Repeat the lines from the one with "Given: Click the orange" to the one with "Looking at the screenshot, I should pos(262,336)." exactly.

>> begin Data entries

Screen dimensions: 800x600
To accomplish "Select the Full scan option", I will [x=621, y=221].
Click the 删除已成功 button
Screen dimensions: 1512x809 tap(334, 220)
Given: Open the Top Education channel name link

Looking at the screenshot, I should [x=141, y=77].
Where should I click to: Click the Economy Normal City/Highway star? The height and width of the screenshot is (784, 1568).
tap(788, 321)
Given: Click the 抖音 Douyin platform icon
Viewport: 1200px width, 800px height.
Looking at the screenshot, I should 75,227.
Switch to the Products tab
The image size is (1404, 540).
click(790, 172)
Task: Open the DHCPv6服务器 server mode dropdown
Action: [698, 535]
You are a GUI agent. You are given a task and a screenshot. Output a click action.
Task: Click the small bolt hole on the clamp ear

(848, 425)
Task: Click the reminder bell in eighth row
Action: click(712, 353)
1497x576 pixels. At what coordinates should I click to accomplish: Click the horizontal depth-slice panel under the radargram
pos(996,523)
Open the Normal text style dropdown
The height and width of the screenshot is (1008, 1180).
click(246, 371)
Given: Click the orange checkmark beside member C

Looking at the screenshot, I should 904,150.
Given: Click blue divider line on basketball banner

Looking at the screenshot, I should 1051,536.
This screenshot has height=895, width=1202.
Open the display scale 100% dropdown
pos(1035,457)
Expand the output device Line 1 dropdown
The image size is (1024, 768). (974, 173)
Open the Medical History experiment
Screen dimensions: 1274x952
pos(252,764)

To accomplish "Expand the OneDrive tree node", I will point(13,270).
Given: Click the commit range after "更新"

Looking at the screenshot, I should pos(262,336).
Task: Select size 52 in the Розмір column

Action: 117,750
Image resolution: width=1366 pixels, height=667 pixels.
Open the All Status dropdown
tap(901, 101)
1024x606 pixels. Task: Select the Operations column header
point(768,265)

>> end Data entries

Correct answer:
Given: Click the orange checkmark beside member C

Looking at the screenshot, I should 904,150.
Given: Click blue divider line on basketball banner

Looking at the screenshot, I should 1051,536.
This screenshot has height=895, width=1202.
Open the display scale 100% dropdown
pos(1035,457)
Expand the output device Line 1 dropdown
The image size is (1024, 768). (974, 173)
Open the Medical History experiment
Screen dimensions: 1274x952
pos(252,764)

To accomplish "Expand the OneDrive tree node", I will point(13,270).
Given: Click the commit range after "更新"

Looking at the screenshot, I should pos(262,336).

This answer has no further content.